Because humans are on the top of the food chain, our activities have deep rooted and often permanent impacts on our planet. Individual effort, whether through the preservation of wild lands or the simple act of responsibly tending a garden, makes a significant impact on nature.
Photo: Sean Kenney Studios

Photo Op Cut-Out

29,578 LEGO pieces

Guests can be part of the exhibit. This mosaic cut out allows people to photograph themselves as part of the display.
Photo: Sean Kenney Studios

Moth Orchid

2,300 LEGO pieces

One of the most diverse plant families on Earth is the orchid family. Each orchid has specific attributes of shape, color, size, patterns and more, which allow it to thrive in its unique ecosystem.
Photo: Sean Kenney Studios

Related Activities, Exhibits & Demos

On-Going Activities

Build Opportunities: Mosaic Building with LEGO Pieces
Daily, May 27 – September 18; 10 a.m. – 4 p.m.
Lora M. Robins Library in the Kelly Education Center Library
Fun for all ages!

Brick Quest! 
Pick up a special edition of Brick Quest (a scavenger hunt for kids of all ages) at the admissions desk and follow the clues to six special sculptures throughout the Garden.

Build Opportunity: Good Green Fun with LEGO Bricks

June – August, Fridays and Saturdays; 10 a.m. – noon
Children’s Garden
In the “Play and Let it Stay” build area, visitors of all ages can create, tinker, take apart, build and collaborate using LEGO bricks. There will be a different nature based STEAM (science, technology, engineering, art and math) challenge posted each week!

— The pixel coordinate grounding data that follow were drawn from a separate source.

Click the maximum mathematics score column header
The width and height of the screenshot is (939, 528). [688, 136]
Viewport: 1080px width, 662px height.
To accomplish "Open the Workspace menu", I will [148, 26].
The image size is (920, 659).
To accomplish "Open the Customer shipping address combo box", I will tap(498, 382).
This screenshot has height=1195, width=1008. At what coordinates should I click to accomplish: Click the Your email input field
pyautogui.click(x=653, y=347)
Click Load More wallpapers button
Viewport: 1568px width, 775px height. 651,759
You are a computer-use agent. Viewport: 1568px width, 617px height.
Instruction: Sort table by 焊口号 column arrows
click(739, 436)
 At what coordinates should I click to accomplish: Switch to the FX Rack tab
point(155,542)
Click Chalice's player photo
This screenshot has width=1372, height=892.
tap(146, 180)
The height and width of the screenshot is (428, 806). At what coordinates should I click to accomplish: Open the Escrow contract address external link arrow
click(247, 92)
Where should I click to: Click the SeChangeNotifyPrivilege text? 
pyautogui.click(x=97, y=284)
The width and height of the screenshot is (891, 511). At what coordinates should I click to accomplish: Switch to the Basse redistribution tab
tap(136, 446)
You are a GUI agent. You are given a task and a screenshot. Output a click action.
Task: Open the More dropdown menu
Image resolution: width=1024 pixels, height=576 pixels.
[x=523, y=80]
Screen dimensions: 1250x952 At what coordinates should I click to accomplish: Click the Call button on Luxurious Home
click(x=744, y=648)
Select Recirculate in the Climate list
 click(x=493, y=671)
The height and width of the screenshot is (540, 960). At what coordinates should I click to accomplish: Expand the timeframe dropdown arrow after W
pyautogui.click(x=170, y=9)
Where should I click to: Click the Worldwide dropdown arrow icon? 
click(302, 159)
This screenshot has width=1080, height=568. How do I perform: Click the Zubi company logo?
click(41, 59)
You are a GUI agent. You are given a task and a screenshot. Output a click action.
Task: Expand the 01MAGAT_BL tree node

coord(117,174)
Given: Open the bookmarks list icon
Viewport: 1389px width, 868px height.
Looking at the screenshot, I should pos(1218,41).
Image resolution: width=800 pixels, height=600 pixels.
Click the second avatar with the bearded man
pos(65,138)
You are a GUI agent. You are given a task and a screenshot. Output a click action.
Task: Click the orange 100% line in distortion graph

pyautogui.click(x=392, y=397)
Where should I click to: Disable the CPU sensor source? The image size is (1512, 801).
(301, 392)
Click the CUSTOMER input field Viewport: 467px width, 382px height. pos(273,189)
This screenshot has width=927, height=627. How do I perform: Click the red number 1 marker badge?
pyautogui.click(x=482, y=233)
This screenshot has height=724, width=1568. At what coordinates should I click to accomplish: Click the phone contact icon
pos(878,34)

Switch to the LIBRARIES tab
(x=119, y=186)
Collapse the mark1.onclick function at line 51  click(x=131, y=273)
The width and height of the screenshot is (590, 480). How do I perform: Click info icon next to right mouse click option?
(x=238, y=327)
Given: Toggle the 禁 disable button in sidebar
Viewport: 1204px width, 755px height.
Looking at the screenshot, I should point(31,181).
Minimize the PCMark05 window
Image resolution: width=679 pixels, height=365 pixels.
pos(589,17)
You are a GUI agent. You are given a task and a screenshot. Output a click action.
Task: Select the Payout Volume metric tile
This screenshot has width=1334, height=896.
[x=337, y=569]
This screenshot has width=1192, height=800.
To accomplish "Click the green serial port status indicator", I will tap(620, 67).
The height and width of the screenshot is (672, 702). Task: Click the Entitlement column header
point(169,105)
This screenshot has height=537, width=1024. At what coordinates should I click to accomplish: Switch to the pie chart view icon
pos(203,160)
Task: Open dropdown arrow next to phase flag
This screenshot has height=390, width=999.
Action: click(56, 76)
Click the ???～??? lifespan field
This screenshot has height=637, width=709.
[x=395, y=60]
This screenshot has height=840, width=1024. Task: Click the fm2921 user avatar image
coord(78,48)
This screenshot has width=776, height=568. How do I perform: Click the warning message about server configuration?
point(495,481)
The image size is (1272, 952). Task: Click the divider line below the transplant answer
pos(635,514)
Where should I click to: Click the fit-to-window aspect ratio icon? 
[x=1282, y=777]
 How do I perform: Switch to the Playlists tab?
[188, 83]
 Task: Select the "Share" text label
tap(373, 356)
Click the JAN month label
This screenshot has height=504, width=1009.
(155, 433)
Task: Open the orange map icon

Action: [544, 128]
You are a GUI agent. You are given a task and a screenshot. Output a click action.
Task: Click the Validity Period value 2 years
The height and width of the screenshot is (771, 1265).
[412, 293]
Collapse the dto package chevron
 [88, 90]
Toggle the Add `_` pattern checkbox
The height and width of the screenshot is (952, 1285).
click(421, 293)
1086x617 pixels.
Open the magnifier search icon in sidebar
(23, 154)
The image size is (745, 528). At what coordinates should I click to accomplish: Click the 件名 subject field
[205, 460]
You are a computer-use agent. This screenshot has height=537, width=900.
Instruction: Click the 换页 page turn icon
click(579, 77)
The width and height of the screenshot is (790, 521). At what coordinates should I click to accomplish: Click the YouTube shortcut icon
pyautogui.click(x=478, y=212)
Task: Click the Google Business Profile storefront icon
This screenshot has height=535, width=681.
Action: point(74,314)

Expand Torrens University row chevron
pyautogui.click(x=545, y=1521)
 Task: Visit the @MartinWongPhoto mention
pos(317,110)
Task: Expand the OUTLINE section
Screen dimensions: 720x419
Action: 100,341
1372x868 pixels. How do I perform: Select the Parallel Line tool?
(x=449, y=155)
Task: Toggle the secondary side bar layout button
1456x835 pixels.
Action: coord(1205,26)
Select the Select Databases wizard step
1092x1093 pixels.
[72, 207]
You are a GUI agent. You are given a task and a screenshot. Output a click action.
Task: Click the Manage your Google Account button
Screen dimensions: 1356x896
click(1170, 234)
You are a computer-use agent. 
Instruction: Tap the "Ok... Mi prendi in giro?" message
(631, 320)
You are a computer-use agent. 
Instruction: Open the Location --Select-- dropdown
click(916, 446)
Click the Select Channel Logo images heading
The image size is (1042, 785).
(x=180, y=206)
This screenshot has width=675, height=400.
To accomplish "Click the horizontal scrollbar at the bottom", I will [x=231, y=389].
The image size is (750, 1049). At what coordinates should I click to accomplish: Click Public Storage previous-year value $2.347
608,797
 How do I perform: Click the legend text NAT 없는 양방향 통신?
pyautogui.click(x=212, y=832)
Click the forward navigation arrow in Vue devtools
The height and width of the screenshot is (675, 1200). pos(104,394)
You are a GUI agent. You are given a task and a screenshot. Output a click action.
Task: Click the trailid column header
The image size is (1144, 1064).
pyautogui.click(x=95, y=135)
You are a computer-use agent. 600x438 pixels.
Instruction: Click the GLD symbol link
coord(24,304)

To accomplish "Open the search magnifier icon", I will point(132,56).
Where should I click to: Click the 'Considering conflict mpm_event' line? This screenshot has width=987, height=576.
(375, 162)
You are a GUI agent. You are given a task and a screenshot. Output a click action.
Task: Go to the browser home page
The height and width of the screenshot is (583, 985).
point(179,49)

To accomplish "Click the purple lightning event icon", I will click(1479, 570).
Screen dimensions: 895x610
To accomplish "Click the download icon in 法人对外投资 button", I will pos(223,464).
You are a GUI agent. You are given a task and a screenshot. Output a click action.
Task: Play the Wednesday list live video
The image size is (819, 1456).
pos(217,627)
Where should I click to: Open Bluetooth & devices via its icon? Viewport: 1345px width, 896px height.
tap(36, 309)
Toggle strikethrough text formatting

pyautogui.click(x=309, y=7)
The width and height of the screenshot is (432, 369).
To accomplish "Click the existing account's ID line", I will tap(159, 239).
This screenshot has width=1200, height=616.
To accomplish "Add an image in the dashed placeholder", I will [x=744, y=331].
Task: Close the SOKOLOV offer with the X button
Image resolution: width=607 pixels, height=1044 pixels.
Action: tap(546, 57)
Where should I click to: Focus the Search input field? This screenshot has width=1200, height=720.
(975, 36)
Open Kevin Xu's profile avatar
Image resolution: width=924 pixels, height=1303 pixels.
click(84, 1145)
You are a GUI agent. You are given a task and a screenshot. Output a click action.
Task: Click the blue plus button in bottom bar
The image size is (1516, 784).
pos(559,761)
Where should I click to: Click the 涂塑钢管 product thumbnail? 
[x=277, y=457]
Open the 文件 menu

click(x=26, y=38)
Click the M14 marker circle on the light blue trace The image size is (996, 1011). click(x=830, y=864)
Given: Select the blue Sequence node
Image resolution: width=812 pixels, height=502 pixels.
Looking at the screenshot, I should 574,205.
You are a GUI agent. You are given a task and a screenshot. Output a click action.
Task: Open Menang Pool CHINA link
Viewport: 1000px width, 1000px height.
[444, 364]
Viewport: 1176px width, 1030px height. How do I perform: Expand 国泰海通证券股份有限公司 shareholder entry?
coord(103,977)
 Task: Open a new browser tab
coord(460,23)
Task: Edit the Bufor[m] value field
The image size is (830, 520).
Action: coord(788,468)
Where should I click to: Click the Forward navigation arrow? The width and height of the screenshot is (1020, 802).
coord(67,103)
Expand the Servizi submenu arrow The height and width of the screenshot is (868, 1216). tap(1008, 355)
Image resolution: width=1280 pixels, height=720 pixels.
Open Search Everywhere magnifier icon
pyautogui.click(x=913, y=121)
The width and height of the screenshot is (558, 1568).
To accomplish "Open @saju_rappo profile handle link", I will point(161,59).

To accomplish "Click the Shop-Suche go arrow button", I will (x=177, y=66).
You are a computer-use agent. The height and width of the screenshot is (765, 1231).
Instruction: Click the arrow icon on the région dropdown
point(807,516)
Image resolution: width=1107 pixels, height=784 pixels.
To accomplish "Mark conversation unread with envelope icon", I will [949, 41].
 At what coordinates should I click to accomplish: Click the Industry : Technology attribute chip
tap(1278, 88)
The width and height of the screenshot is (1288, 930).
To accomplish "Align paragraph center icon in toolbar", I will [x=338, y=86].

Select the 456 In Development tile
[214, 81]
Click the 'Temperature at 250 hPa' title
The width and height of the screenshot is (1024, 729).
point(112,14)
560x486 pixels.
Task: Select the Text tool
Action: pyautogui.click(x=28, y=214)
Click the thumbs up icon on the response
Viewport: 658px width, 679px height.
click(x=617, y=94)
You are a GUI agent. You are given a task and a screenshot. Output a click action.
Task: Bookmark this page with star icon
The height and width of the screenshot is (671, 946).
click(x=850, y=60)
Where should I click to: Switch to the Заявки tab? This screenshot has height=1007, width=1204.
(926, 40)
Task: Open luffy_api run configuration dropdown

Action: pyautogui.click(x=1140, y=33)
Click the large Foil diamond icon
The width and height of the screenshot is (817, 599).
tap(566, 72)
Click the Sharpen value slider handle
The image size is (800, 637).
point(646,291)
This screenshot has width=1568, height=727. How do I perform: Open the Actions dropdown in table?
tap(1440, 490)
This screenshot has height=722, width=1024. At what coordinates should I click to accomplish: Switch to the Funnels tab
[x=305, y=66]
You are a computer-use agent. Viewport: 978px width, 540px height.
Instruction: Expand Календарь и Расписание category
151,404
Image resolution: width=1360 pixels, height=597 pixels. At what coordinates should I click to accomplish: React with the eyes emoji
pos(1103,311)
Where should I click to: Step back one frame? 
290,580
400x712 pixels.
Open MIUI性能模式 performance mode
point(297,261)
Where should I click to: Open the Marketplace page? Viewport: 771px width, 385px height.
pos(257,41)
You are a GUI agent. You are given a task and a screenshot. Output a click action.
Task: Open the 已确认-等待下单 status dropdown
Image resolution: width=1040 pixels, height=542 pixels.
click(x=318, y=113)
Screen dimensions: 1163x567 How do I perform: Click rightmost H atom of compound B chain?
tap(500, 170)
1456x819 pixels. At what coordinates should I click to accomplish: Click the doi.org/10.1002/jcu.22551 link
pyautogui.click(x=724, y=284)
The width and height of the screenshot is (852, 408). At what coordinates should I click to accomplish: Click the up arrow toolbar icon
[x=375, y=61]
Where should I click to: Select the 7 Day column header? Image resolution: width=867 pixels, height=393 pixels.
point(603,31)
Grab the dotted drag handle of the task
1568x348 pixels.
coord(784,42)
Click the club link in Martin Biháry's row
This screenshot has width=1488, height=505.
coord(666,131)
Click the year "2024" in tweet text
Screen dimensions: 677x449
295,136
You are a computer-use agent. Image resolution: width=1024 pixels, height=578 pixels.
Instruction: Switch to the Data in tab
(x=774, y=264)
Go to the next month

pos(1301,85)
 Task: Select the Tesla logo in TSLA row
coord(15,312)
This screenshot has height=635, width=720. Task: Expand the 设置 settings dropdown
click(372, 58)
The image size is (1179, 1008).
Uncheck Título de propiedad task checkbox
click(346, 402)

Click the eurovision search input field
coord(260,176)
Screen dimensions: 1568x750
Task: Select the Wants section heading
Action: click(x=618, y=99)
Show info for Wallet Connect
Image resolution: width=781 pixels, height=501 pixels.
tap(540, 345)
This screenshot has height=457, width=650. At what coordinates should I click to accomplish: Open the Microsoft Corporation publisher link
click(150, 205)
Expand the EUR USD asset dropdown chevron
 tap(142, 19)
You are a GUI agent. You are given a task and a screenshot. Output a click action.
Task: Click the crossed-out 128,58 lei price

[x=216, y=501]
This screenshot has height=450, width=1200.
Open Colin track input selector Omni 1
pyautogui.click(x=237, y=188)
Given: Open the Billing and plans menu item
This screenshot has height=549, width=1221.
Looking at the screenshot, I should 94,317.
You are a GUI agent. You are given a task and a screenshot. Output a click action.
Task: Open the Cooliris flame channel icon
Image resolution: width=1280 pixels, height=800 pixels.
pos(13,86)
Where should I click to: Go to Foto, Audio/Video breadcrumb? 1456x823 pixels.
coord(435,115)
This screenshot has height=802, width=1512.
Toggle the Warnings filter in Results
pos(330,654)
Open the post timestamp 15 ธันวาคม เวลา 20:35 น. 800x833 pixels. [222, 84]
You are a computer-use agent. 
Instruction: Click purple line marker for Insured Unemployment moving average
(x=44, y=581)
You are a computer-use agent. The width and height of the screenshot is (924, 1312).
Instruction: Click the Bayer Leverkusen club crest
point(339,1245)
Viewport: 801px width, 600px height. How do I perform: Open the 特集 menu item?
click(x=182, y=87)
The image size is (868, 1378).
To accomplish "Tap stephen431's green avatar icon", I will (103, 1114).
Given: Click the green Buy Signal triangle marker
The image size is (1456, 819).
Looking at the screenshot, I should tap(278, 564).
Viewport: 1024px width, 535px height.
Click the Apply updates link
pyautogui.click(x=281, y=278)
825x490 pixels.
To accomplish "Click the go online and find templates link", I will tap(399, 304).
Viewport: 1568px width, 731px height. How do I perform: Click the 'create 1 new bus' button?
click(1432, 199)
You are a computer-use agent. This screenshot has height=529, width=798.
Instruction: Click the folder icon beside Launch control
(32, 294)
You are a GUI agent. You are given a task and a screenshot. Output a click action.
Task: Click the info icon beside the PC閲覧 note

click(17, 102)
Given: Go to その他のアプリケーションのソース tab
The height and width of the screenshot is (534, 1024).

#LEGOutside Instagram Contest
We’ve been inspired by Nature Connects®: Art with LEGO® Bricks and are celebrating all things LEGO bricks! Share your favorite photos inspired America’s favorite connecting bricks or our Nature Connects exhibit, tag your photos #LEGOutside and you’ll be entered to win a prize package.

On-Going Exhibits


Exhibit: Brian Korte: Botanical Mosaics with LEGO Bricks
May 27 – September 18; 9 a.m. – 5 p.m.

Lora M. Robins Library in the Kelly Education Center
Richmond artist Brian Korte of Brickworkz LLC creates elaborate scenes with his mosaics made from LEGO pieces.

Exhibit: Building STEAM: LEGO MOC Exhibit
Daily, May 27 – September 18; 10 a.m. – 4 p.m.
Lora M. Robins Library in the Kelly Education Center
Interesting and unique MOC (My Own Creation) displays, created by builders of all ages. See rules & details.

Special Events

Flowers After 5: Family Fun Night with LEGO® Bricks
Join us for Flowers after Five: Family Fun Night with LEGO® Bricks (Thursday, June 16) presented by the Lewis Ginter Botanical Garden Board of Associates. Discounted admission for non-members on June 16th only: $10 per Adult, Kids free.

Outdoor Movie Night Featuring “The LEGO® Movie”
Celebrate the end of summer and Nature Connects®: Art with LEGO® Bricks by kicking back on the Rose Garden lawn and enjoying “The LEGO Movie” on Thursday, September 1 from 8 p.m. – 10 p.m. during Flowers After 5.

Walk and Talk: Nature Connects®: Art with LEGO® Bricks  | June 28 OR July 12 OR August 4

Join your expert Guide for a tour of discovery and experience the 14 displays of playful sculptures crafted from nearly half-a-million colorful LEGO® bricks. Hear fun facts about the toy shared across generations as you enjoy making connections in the growing garden. (Click on date above for more detail and to register).


VirginiaFIRST Demo
VirginiaFIRST (For Inspiration and Recognition of Science and Technology) is a non-profit international organization devoted to helping young people discover and develop a passion for science, technology, engineering and math (STEM).

VirginiaFIRST Robotics Challenge Team Demo Day
Saturday, July 9; 10 a.m. – 4:30 p.m.
Kelly Education Center, Auditorium
Local robotics teams will show off their custom robots and demonstrate the robots’ abilities with challenges related to eco-friendly concepts.